Journal of Data and Information Science ›› 2020, Vol. 5 ›› Issue (2): 111-135.doi: 10.2478/jdis-2020-0014

• Research Papers • Previous Articles    

A Two-Level Approach based on Integration of Bagging and Voting for Outlier Detection

Alican Dogan1, Derya Birant2,()   

  1. 1The Graduate School of Natural and Applied Sciences, Dokuz Eylul University, Izmir, Turkey
    2Department of Computer Engineering, Dokuz Eylul University, Izmir, Turkey
  • Received:2019-12-13 Revised:2020-04-27 Accepted:2020-04-29 Online:2020-05-20 Published:2020-05-24
  • Contact: Derya Birant E-mail:derya@cs.deu.edu.tr

Abstract:

Purpose: The main aim of this study is to build a robust novel approach that is able to detect outliers in the datasets accurately.

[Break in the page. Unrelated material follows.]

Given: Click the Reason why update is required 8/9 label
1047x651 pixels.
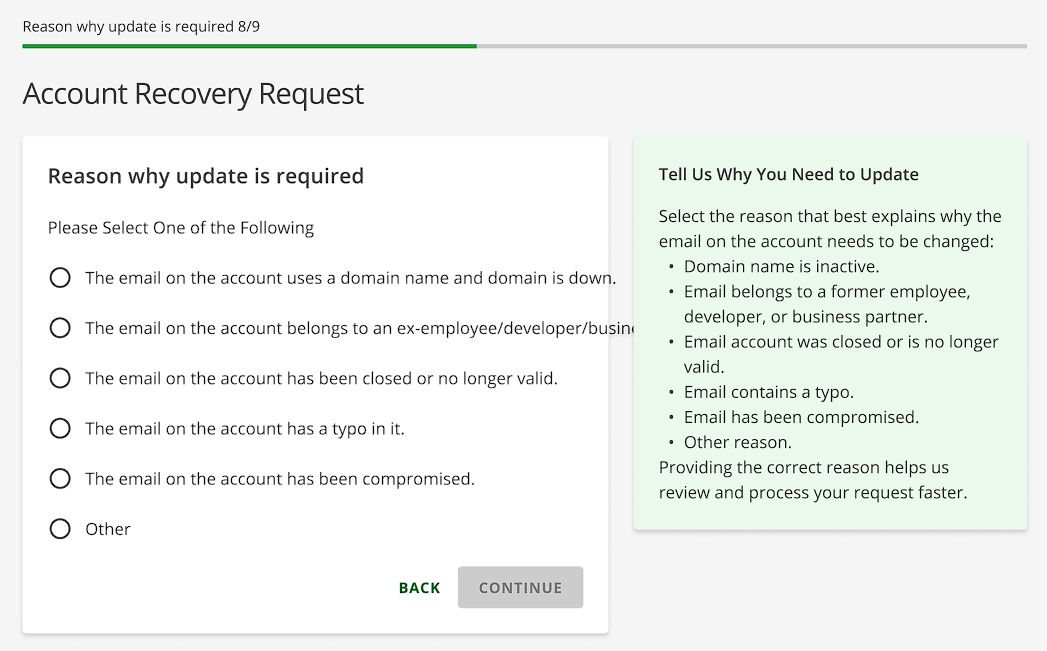Looking at the screenshot, I should click(x=140, y=26).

To serve this purpose, a novel approach is introduced to determine the likelihood of an object to be extremely different from the general behavior of the entire dataset.

Design/methodology/approach: This paper proposes a novel two-level approach based on the integration of bagging and voting techniques for anomaly detection problems. The proposed approach, named Bagged and Voted Local Outlier Detection (BV-LOF), benefits from the Local Outlier Factor (LOF) as the base algorithm and improves its detection rate by using ensemble methods.

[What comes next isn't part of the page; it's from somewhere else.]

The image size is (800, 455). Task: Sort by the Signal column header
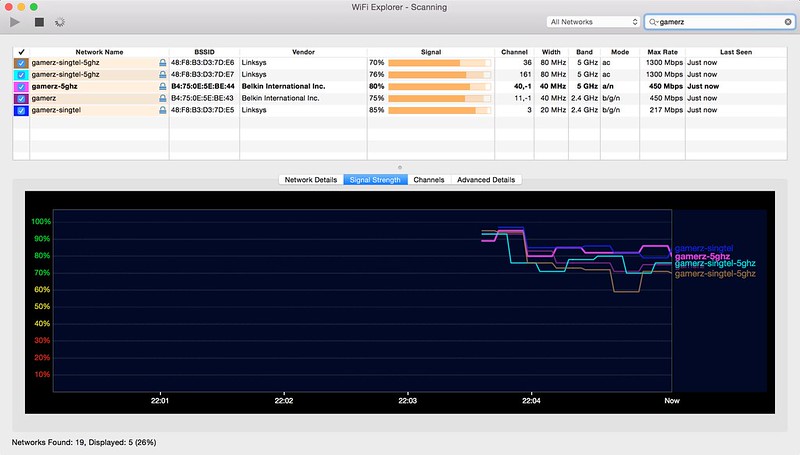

Findings: Several experiments have been performed on ten benchmark outlier detection datasets to demonstrate the effectiveness of the BV-LOF method. According to the results, the BV-LOF approach significantly outperformed LOF on 9 datasets of 10 ones on average.

Research limitations: In the BV-LOF approach, the base algorithm is applied to each subset data multiple times with different neighborhood sizes (k) in each case and with different ensemble sizes (T). In our study, we have chosen k and T value ranges as [1-100]; however, these ranges can be changed according to the dataset handled and to the problem addressed.

Practical implications: The proposed method can be applied to the datasets from different domains (i.e. health, finance, manufacturing, etc.) without requiring any prior information. Since the BV-LOF method includes two-level ensemble operations, it may lead to more computational time than single-level ensemble methods; however, this drawback can be overcome by parallelization and by using a proper data structure such as R*-tree or KD-tree.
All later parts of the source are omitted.